**EXCERPT PROVIDED:**
-*-*-

KALKASKA — Kalkaska Memorial Health Center is pursuing a $4.5 million project for long-term seniors’ care on hospital grounds in what’s considered a pioneering approach to nursing home care in northern Michigan.
Jim Austin, administrator at Kalkaska Memorial, said the hospital is partnering with the national non-profit, The Green House Project, to build two “Green House” homes at the hospital on South Coral Street.
The goal is to implement a new model for nursing home care in northern Michigan by giving residents a unique, small-scale environment in 10-bed homes. The smaller environment, Austin said, facilitates personal growth for both residents and the staff who care for them.
“The belief is that there are several people that need nursing home care who do much better in a very small environment,” Austin said. “A place where there are just 10 beds and where they can age in place without being moved around to different units. They can have their own regular staff with them day in and day out so they can live more like an extended family instead of what feels like an institutional environment.”
Another key component to the Green House Project, Austin said, is the mandate that it be open to residents who cannot afford a private pay facility.
“A lot of these (nursing) homes that have been built around the United States, they are exclusive for private pay or limit the number of people on Medicaid to maybe 25 percent of the number of beds in the home,” Austin said. “We at Kalkaska Memorial will make it available to all payer types.
“We have the approval from the state to build the homes, we have the cash in the bank to build the homes, and we expect to break ground in the spring of next year,” Austin said.

-*-*-

**DATASET RECORDS:**
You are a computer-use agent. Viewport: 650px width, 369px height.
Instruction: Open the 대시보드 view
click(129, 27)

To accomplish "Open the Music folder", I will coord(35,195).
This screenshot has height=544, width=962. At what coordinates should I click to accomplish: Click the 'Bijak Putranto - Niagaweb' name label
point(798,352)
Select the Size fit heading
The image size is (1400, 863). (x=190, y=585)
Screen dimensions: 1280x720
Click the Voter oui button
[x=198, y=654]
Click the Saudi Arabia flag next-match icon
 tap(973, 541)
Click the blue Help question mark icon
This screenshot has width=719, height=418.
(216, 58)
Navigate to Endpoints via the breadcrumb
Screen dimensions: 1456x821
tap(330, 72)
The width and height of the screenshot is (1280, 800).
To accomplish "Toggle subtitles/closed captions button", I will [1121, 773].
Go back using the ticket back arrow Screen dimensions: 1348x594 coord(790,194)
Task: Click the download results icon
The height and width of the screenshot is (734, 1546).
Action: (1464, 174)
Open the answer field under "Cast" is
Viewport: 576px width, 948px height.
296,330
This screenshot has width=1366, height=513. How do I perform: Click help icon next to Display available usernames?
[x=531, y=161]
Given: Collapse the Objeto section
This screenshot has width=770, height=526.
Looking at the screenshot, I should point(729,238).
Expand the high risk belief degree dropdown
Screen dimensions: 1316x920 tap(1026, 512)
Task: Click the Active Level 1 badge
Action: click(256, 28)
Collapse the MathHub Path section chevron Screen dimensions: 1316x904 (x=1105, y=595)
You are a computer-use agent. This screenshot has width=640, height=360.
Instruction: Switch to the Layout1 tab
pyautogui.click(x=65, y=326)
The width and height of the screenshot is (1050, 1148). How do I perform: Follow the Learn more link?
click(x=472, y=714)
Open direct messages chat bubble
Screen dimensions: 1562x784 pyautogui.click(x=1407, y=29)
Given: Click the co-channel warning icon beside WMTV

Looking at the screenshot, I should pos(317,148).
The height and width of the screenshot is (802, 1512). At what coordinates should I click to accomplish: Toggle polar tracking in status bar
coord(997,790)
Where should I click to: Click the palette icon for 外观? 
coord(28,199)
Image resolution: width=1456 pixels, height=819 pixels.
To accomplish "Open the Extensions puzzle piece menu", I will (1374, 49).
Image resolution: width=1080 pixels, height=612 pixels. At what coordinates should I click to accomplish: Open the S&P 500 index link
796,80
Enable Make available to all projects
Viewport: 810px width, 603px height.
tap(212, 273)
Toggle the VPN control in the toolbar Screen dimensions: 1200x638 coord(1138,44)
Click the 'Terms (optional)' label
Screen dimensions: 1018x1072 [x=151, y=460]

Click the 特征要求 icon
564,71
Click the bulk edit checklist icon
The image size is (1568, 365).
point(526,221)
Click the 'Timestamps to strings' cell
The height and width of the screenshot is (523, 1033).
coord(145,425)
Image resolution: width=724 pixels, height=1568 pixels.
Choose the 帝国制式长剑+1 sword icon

-*-*-

**CHECK YOUR UNDERSTANDING:**
- a) Using the article on the Kalkaska Green House homes, state whether each of these agrees with it: (i) each planned home will hold 10 beds; (ii) the homes will be limited to residents who pay privately; (iii) construction is expected to start in the spring of next year. Answer yes or no for each and quote the text's deciding words.
- b) Retype the passage of the article on the Kalkaska Green House homes from "Jim Austin, administrator" to "South Coral Street.".

**EXPECTED RESPONSES:**
- a)
(i) Yes: "giving residents a unique, small-scale environment in 10-bed homes"
(ii) No: "We at Kalkaska Memorial will make it available to all payer types."
(iii) Yes: "we expect to break ground in the spring of next year"

- b)
Jim Austin, administrator at Kalkaska Memorial, said the hospital is partnering with the national non-profit, The Green House Project, to build two “Green House” homes at the hospital on South Coral Street.